There Are Rivers within the Sky goes into battle as soon as once more on two fronts which are unlikely to win Shafak buddies among the many powers-that-be throughout the Center East. The primary is in opposition to the dam-building of Turkey’s President Erdoğan, which led to the flooding of the traditional cave metropolis of Hasankeyf on the Tigris, in Turkey’s predominantly Kurdish south-east area. As much as 80,000 individuals who had lived there have been displaced, in what a neighborhood activist group described in 2020 as an “apocalypse”.

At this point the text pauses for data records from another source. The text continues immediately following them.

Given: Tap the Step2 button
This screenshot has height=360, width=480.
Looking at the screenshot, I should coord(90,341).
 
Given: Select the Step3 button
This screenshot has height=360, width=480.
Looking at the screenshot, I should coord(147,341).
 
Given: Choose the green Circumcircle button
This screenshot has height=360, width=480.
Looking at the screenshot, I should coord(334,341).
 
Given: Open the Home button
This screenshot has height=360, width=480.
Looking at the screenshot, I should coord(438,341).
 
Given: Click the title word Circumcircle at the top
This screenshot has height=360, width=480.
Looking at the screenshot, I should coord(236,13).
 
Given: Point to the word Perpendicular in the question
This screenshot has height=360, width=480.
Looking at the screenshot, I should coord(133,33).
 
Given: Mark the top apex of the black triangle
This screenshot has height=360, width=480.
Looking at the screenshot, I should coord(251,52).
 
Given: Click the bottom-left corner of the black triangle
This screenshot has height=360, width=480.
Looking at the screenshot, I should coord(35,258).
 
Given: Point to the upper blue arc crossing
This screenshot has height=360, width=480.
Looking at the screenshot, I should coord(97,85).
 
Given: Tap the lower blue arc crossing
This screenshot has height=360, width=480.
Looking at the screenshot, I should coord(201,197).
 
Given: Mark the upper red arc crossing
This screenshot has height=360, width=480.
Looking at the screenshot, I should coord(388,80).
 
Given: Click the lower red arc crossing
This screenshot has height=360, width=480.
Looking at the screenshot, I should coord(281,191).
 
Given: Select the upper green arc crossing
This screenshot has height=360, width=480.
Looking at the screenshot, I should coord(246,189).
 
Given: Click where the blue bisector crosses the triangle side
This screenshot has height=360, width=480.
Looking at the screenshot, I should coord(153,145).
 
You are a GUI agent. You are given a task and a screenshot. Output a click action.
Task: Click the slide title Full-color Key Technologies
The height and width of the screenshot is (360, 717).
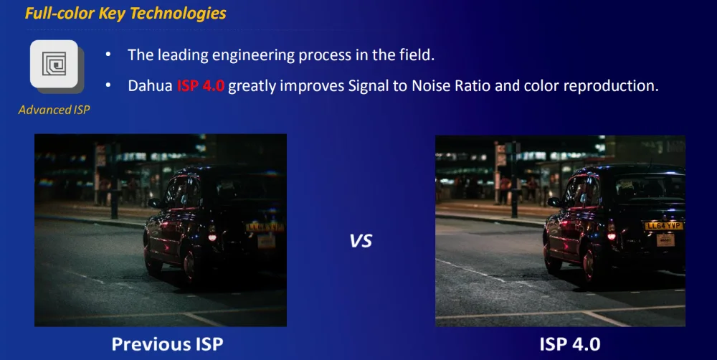pyautogui.click(x=125, y=13)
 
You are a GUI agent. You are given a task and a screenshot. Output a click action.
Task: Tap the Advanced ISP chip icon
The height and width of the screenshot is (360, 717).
pyautogui.click(x=54, y=64)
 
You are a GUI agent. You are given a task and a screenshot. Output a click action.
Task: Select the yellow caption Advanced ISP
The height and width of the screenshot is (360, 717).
pyautogui.click(x=54, y=110)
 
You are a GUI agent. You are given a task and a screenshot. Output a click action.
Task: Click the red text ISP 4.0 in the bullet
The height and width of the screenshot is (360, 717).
pyautogui.click(x=201, y=85)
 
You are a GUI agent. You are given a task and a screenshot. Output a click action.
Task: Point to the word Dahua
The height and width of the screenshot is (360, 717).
pyautogui.click(x=151, y=85)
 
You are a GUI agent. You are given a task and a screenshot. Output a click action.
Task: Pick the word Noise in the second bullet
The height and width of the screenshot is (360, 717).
pyautogui.click(x=432, y=85)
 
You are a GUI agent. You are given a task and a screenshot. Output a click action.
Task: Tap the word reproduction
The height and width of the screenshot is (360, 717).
pyautogui.click(x=610, y=86)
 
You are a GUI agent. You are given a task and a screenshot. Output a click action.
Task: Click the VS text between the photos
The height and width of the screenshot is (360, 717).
pyautogui.click(x=361, y=241)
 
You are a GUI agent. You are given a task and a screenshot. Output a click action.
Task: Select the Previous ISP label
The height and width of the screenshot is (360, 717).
pyautogui.click(x=167, y=344)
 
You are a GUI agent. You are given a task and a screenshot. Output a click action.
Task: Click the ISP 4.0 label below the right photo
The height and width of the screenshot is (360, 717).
pyautogui.click(x=570, y=344)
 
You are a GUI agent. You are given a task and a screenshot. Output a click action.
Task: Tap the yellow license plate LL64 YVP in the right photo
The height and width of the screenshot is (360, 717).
pyautogui.click(x=663, y=226)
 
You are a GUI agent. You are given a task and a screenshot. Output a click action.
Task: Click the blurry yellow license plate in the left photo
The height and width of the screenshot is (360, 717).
pyautogui.click(x=265, y=227)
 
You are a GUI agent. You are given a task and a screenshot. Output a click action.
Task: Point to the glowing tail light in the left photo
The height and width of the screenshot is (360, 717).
pyautogui.click(x=212, y=237)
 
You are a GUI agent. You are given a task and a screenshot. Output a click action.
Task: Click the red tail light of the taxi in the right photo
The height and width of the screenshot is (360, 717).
pyautogui.click(x=611, y=236)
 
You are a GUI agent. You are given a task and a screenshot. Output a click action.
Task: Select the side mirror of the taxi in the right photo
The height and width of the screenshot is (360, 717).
pyautogui.click(x=554, y=202)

“This whole space is so valuable, due to its historical past, but in addition its ecology. For a dam, which lasts solely 50 years, they’ve destroyed hundreds of years of cultural worth and artefacts,” she says. “Additionally, while you construct dams, it alters the circulation of the water downriver, and impacts different international locations as properly. So we’d like worldwide options. We want international locations to behave collectively, somewhat than only one nation taking the water for themselves.”
The second injustice it confronts is the persecution of the Yazidi folks, a non secular minority who’ve confronted centuries of massacres throughout the Center East. Fleeing the flooding of their valley, the characters of Narin and her grandmother blunder into the 2014 genocide by Islamic State in Iraq, when greater than 5,000 had been killed and hundreds of ladies and youngsters had been taken prisoner and compelled into sexual slavery.

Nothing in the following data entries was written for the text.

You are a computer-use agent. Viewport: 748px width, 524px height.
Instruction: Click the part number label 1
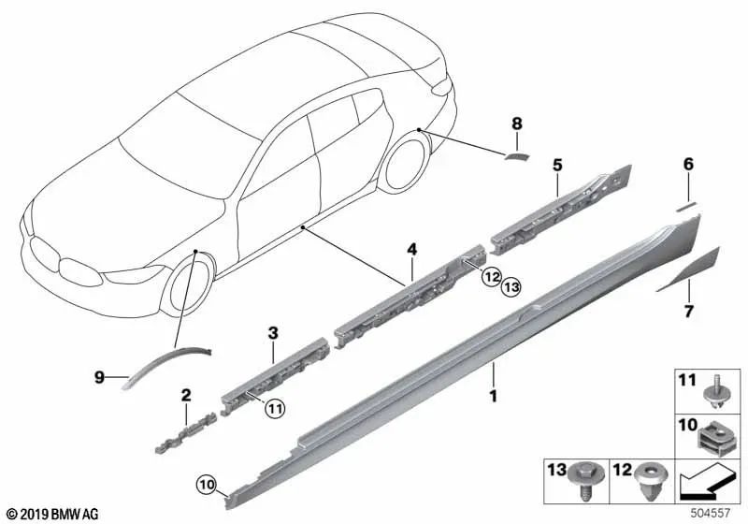(x=493, y=398)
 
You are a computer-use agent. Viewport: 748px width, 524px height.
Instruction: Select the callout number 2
(x=186, y=395)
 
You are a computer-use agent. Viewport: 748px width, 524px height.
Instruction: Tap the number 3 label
(x=272, y=332)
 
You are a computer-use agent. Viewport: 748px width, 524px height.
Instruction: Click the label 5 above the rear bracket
(x=557, y=165)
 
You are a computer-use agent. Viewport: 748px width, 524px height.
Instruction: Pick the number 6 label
(x=688, y=164)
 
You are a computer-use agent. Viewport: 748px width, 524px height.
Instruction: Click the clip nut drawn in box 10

“The Yazidis are probably the most maligned, misunderstood and mistreated minorities by virtually each tradition or faith surrounding them all through historical past, and they’re a really delicate, weak, stunning neighborhood,” Shafak says. “I need to discuss this, as a result of, as we’re talking, there could also be shut to three,000 Yazidi girls and women nonetheless lacking. And lots of of those girls are held captive in – quote unquote – peculiar households in Turkey, in Syria, in Iraq, in Saudi Arabia.”
Only a few years in the past, one Yazidi woman was rescued from a home within the Ankara neighbourhood the place Shafak herself grew up. “So I preserve considering, , only a few streets away from my grandmother’s house, in one other peculiar home, a woman has been held captive and suffered horrific cruelties. How is it potential that individuals don’t see?” she asks. “How is it potential that they’re so numb? There’s quite a bit we nonetheless want to speak about, as a result of the genocide isn’t over but.”
Underlying all of the storylines are extremely topical questions on colonial historical past and the possession of cultural artefacts. As she was writing the novel, the temperature of the talk all of the sudden rose, with the scandals about alleged thefts from the British Museum in London and the provenance of objects on the New York’s Metropolitan Museum of Artwork.
“To whom does cultural heritage belong?” Shafak asks. “It’s a very essential challenge for many people coming from the non-western world. After all, it belongs to all humanity. However on the identical time, it belongs to the minorities of the area, which we by no means discuss. It’s very sophisticated. There are a number of layers, . That’s why I wished to jot down this novel – to deal with it.”